One of the fastest movements that the human body can make is with the eyes. When we move them to look at something that’s grabbed our interest, that short, sharp, jerky movement is called a saccade, and on average we make about three of them every second. Eye movements are interesting, because they represent both the first and last steps in seeing. They’re responsible for stabilising images that are transmitted to the brain against jitter caused by head movements, but they’re also a response to our representation of the world; to information about plans, goals, interests and even expectations about future events.
So eye movements are useful to research because understanding how, why and where we move our eyes can provide us with information on how the brain goes about making decisions. But they also pose a problem in things like ball sports – saccades take a certain amount of time to generate, so by the time you’ve decided to look at a ball, it will have already moved on. Say an eye movement takes about half a second to be programmed and executed, and a cricket ball is bowled at 70mph. In the time it takes to detect the ball and move your eyes to it, the ball will have travelled about 16 metres – more than three-quarters the length of the pitch. So how do expert cricketers (or any other sports people, for that matter) get over this apparent difficulty and hit the ball so consistently well?
In 2001, Mike Land at the University of Sussex and Peter MacLeod at Oxford University attempted to answer just that. They took three batters of differing skill levels and measured their eye movements while firing cricket balls at them from a bowling machine. What they found was that the batters would try to anticipate where the ball was going to be by making a saccade to the point of contact with the floor. In the case of the best batter, his eye movements were initiated a fifth of a second earlier than the worst batter’s, meaning that he had more time to take in information about the ball’s movement at the bounce point. In other words, expertise results in being able to predict more accurately where the cricket ball is going to be in the future.

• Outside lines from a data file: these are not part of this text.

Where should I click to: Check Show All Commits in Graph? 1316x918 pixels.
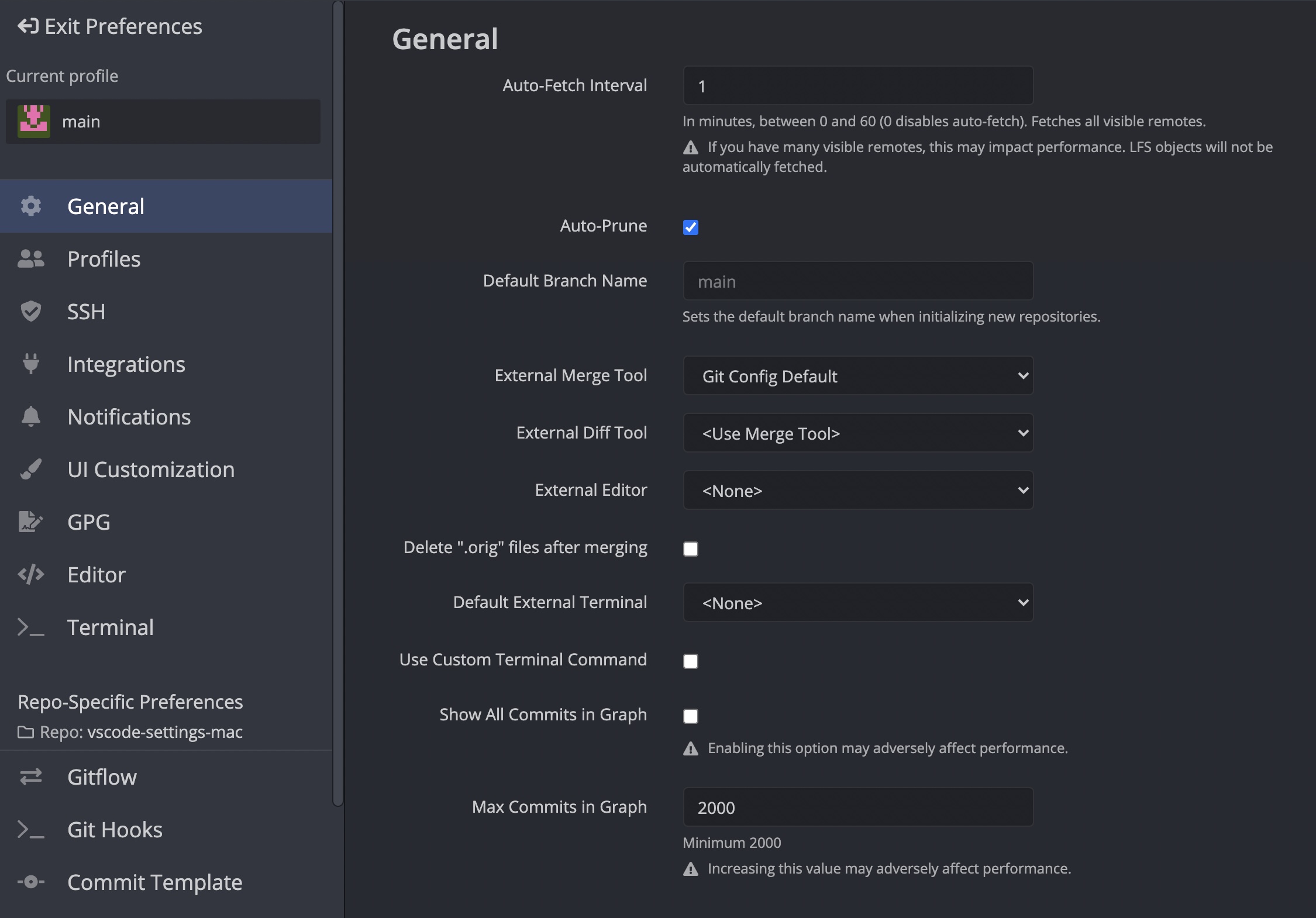tap(691, 716)
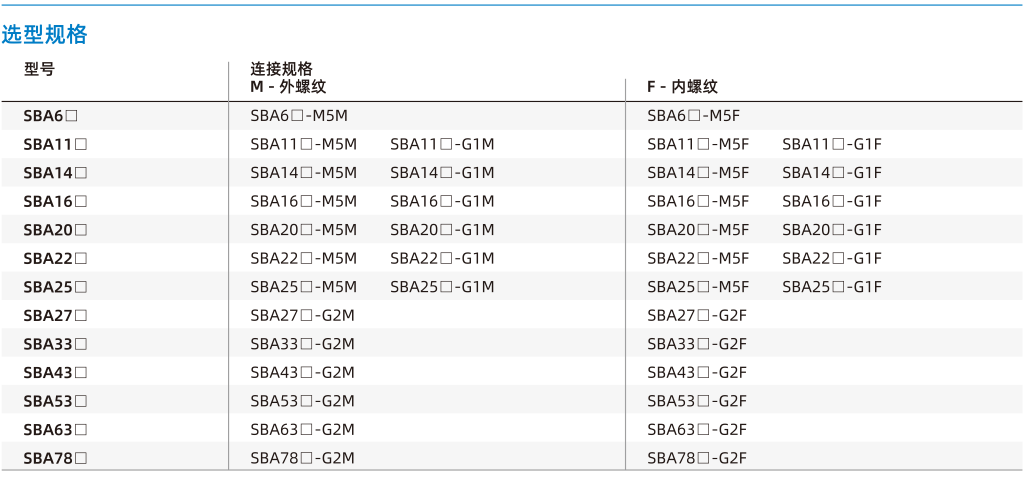Click part number SBA22□-M5M

click(x=304, y=258)
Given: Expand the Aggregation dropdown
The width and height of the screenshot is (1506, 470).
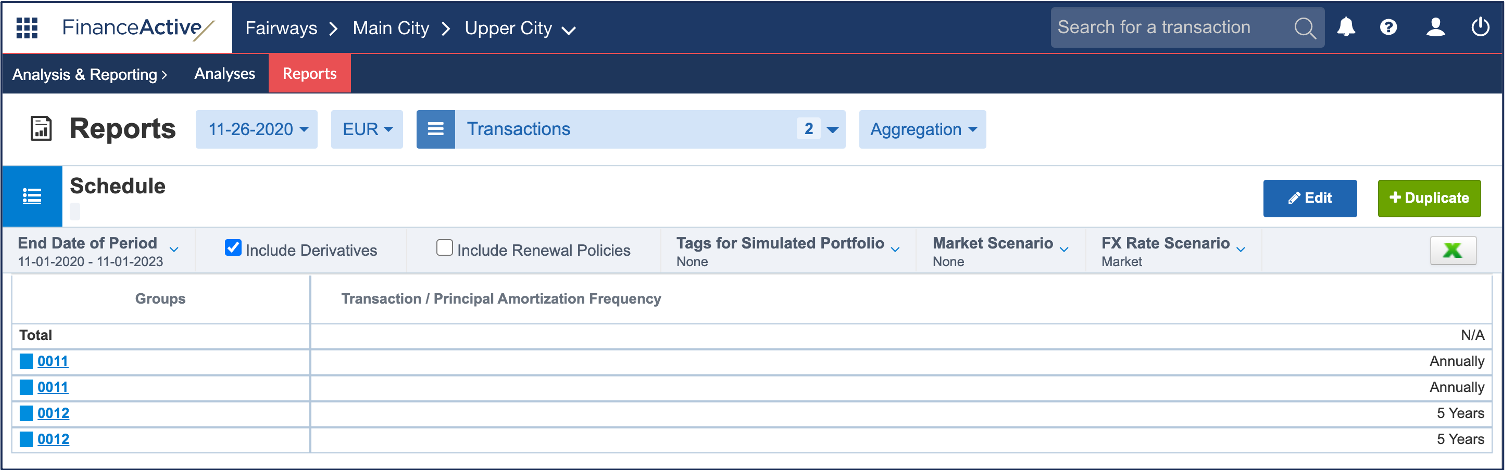Looking at the screenshot, I should point(922,129).
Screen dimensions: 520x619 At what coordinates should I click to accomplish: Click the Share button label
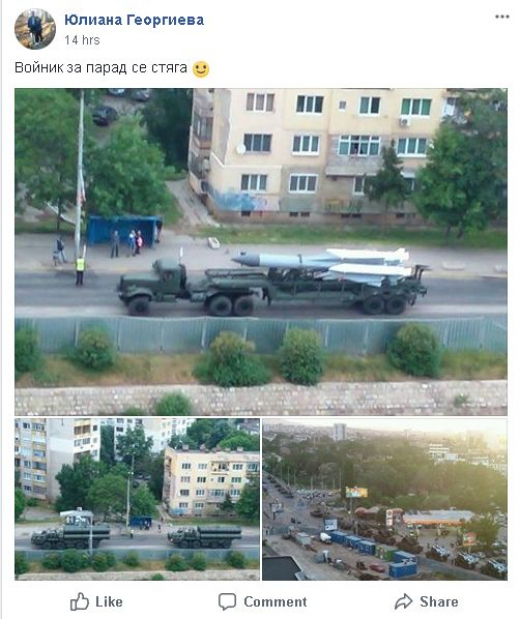point(439,602)
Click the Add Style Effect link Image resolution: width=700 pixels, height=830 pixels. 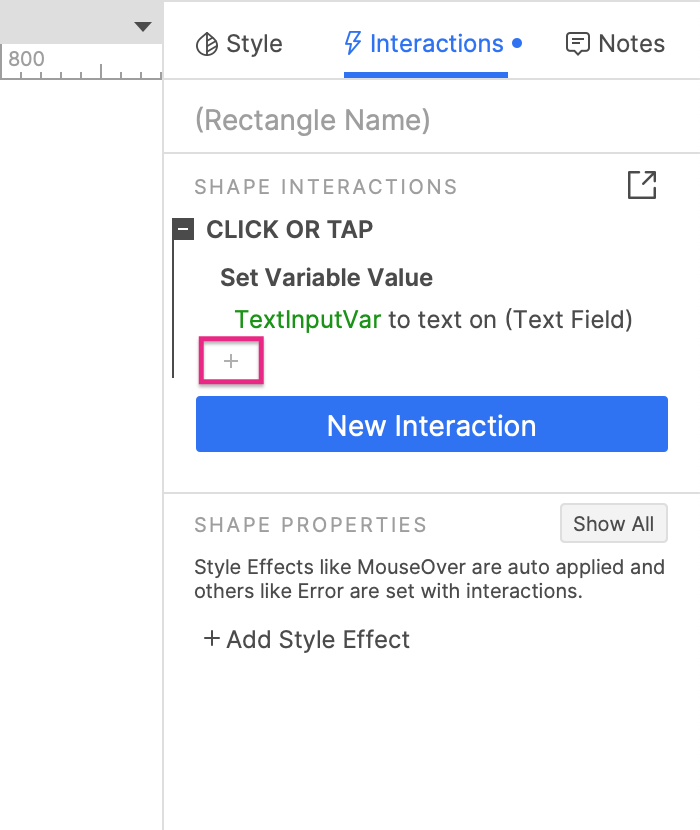(318, 639)
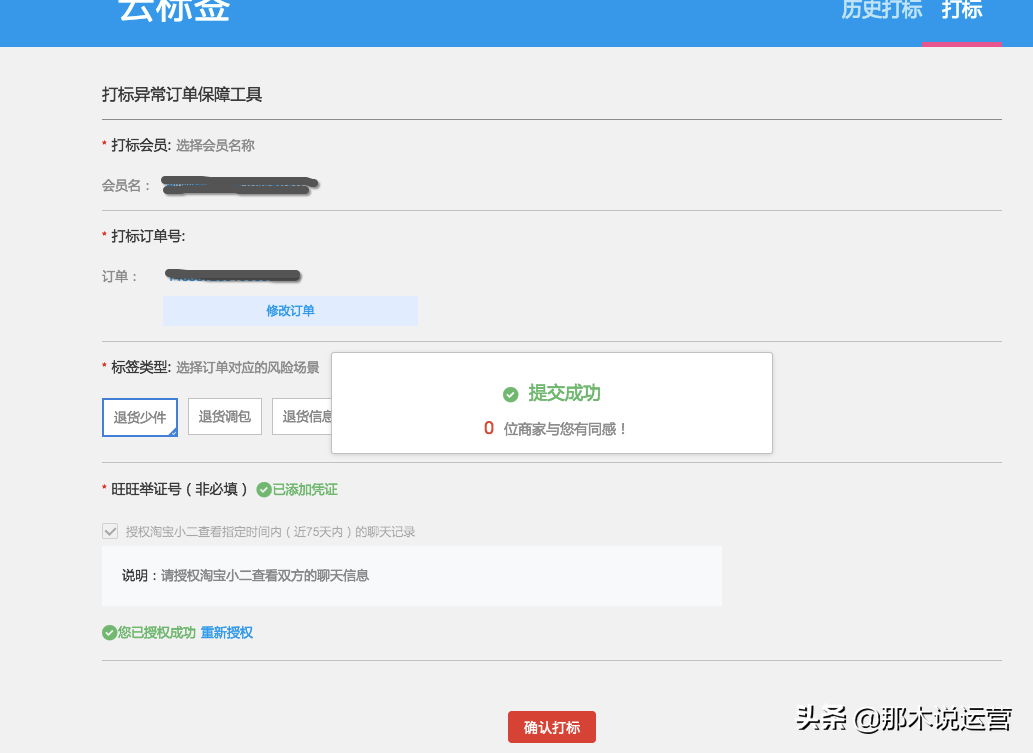The image size is (1033, 753).
Task: Pick the partially hidden 退货信息 option
Action: coord(303,416)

So it’s not the case that batters track the ball all the way through its flight. But do they watch it when it hits the bat? Until recently, the answer was thought to be a resounding “no” – studies looking at the interaction between the vision and the motor systems argued that it couldn’t happen. But in a recent PLoS ONE paper, David Mann and colleagues pointed out that this doesn’t really sit well with anecdotal reports from world-class players who are adamant that they do see the ball when they hit it.

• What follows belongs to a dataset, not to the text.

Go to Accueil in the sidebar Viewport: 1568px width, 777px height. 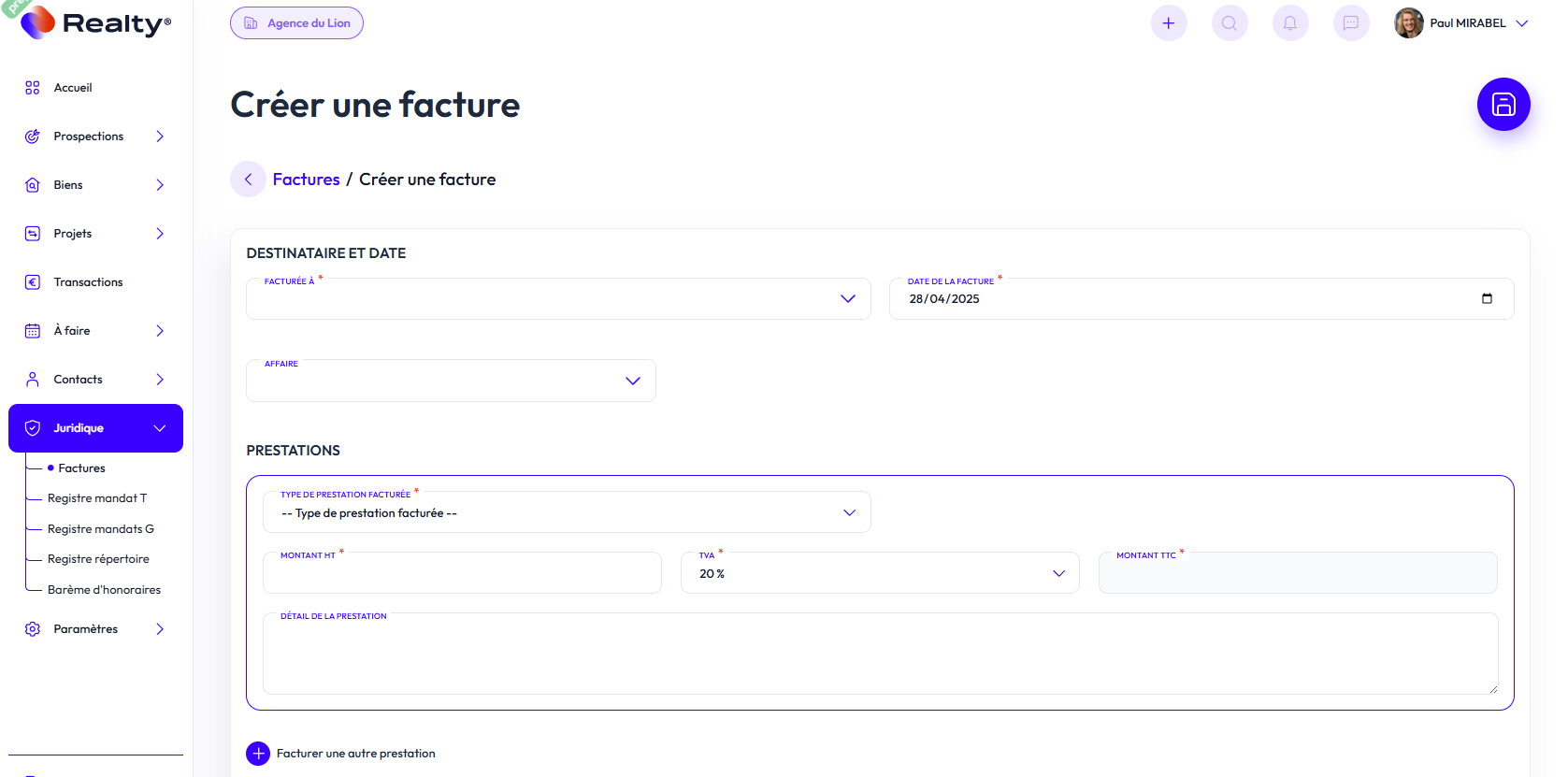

To investigate this properly, Mann and his team took two top batters, and recorded their head and eye movements while they hit balls delivered from a bowling machine in front of a projected video of a bowler. They found that the batters were able to synchronise their head movements with the trajectory of the ball incredibly precisely. The batters then made anticipatory eye movements towards their bat, so that they could see the moment the ball comes into contact with it. When the researchers looked at the eye and head movements of club-level players instead, they found that these batters weren’t as accurate in being able to couple their head movements to the movement of the ball. They also weren’t very good at making those anticipatory eye movements to see the ball come into contact with the bat.

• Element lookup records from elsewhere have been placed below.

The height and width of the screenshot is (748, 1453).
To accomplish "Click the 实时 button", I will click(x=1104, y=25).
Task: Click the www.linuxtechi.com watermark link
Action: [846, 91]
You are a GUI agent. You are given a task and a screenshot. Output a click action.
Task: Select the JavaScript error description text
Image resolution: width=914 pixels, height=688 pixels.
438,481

All of these sorts of predictive movements provide the brain with more information about what’s going on around you, which in turn gives you a little bit more time to prepare and adjust your own movements. In the case of expert cricketers, even having a few hundredths of a second to adjust the orientation of their wrists could mean the difference between a boundary and a catch. However, it’s still not quite clear precisely why late information about the ball hitting the bat is useful. At any rate, the old adage is wrong – don’t keep your eye on the ball. Keep your eye on where the ball’s going to be.